Emmy Awards
Piccolo schermo, è l’ora del “jewish pride”

trono di spadeSi indossa il vestito buono, ci si mette seduti accanto ai più stretti collaboratori e si attende il proprio destino. Gli Emmy Awards, i prestigiosi premi della televisione Usa, sono una cosa dannatamente seria. Persino più degli Oscar e dei festival indie, perché, come dimostra ogni buon sociologo dei nostri tempi, ne uccide più un telefilm del cinema. Sarà anche per questo che la nuova affettazione snobistica dei pesi massimi di Hollywood è quella di debuttare sul piccolo schermo come fosse un teatro off Broadway.
Annunciate ieri, le nomination degli Emmy non deludono i supporters dello jewish pride, facendo intendere che il Nokia Theatre, sede della premiazione, diventerà un piccolo shtetl alla moda il prossimo 20 settembre.
A partire dal presentatore: a fare gli onori di casa sarà infatti Andy Samberg, comico, attore e rapper giunto alla ribalta con la band dei Lonely Island. Con gli Island ha realizzato video musicali improbabili che facevano picchi di ascolti al Saturday Night Live e nei quali apparivano Lady Gaga, Justin Timberlake e persino la sofisticata Natalie Portman, in una inedita versione cafona. Nato in California da una famiglia ebraica, Samberg è il nipote di Alfred Marrow, ex presidente dell’American Jewish Congress.

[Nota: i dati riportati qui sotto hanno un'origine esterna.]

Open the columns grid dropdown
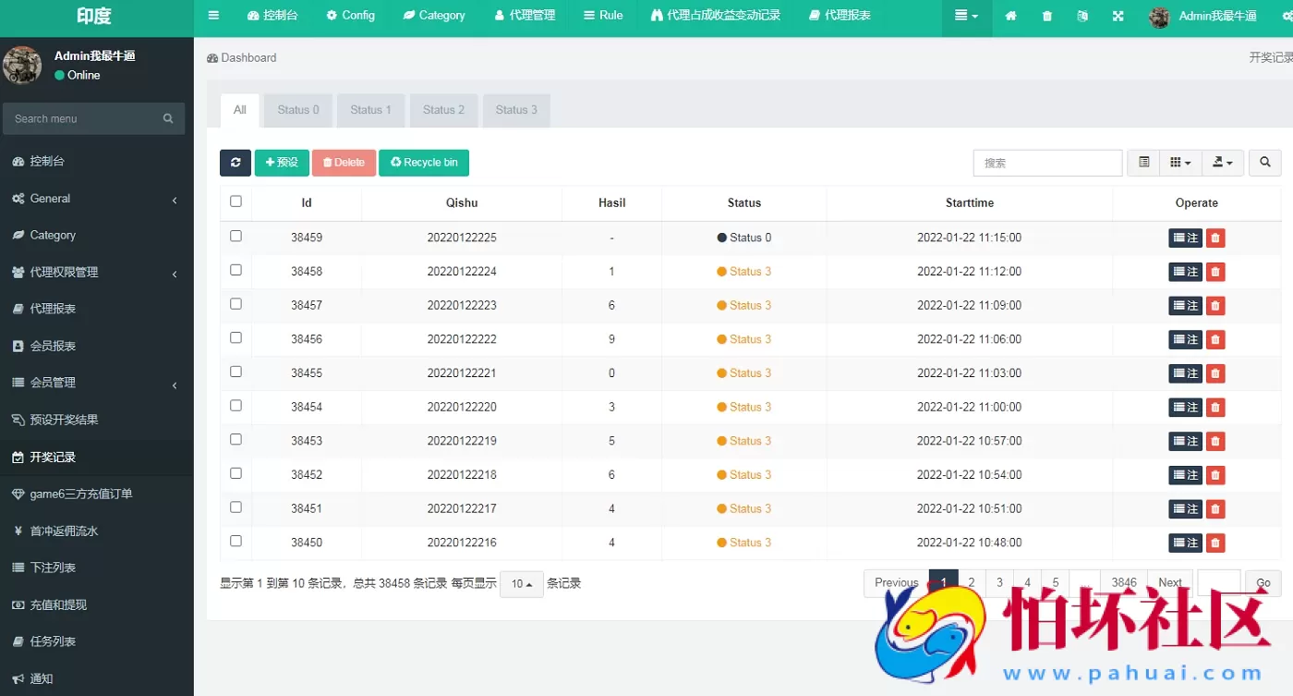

Passando oltre e dando uno sguardo ai telefilm in gara: a fare da capofila, ritroviamo l’impareggiabile Game of Thrones, Trono di Spade, la serie fantasy ispirata alla saga di George R.R. Martin che strappa 24 nomination, confermando il suo successo globale. Una ennesima conferma per i suoi creatori David Benioff e D.B. Weiss.
Benioff, nato Friedman proviene da una famiglia ebraica di origine tedesca e russa e ha assunto un nuovo cognome per evitare confusioni perché troppo diffuso, mentre D.B. Weiss, giovane rampante ebreo di Chicago, oltre ad essere creatore, produttore e sceneggiatore della serie di culto, una dozzina di anni fa ha debuttato con un romanzo “Lucky wander boy” incentrato sul mondo dei video games.
Dopo sette anni ha invece chiuso i battenti Mad Men, il serial incentrato sui pubblicitari di Madison Avenue che ha fatto diventare tremendamente cool la New York degli anni ’60. Creato da Matthew Weiner, seguiva le orme del bellissimo, intelligentissimo e ubriachissimo Don Draper, spalmando riferimenti culturali ebraici come marmellata su pane friabile: dalla shivah al turismo israeliano, dall’emancipazione delle nuove generazioni alla tradizione yiddish. Tante le nomination accalappiate e la speranza di concludere l’onorata carriera con una manciata di statuette dorate.
Jeffrey Tambor, figlio di immigrati ebrei dell’Ucraina, è uno dei più virtuosi nominati per la migliore interpretazione comica con Transparent, l’audace telefilm che la racconta la vita di Maura Pfefferman, la transgender che fino a qualche anno prima rispondeva al nome di Morton. Già vincitore del Golden Globe Award come migliore serie comica, Transparent è stato definito uno dei prodotti televisivi più ebraici di sempre.
Ma non è finita qui: Mayim Blialik (che la generazione anni ’90 ricorderà come l’adolescente dal gusto discutibile Blossom) guadagna una nomination per la sua interpretazione della neuroscienziata Amy Farrah Fowler in Big Bang Theory e continua imperterrita a ribadire con forza la sua identità ebraica aggiornando il suo blog sul sito Kveller, mentre Liev Schreiber, visto ultimamente nella insolita veste di ebreo ultra-ortodosso in Gigolò per caso, viene nominato per la sua interpretazione nel crime drama Roy Donovan.
E ancora corre il ‘dolce’ rischio di ricevere un Emmy Maggie Gyllenhaal con la sua Nessa Stein che, nella mini-serie The Honourable Woman, cercava di risolvere il conflitto israelo-palestinese. Conclusione infine in bellezza, per il super quotato, Jon Stewart, cuore del Daily Show, che ha appena annunciato l’intenzione di ritirarsi in campagna e creare un rifugio per gli animali ma che non disdegnerebbe l’ultima statuetta, alla stregua dell’ultima sigaretta sveviana. Criticato spesso per le sue posizioni polemiche sulla politica israeliana, Stewart ha dichiarato: “Ho tanti motivi per odiarmi, essere ebreo però non è uno di questi. Sono 16 anni che mi guadagno da vivere criticando una certa America, questo non fa di me un anti-americano. Lo stesso vale per Israele”.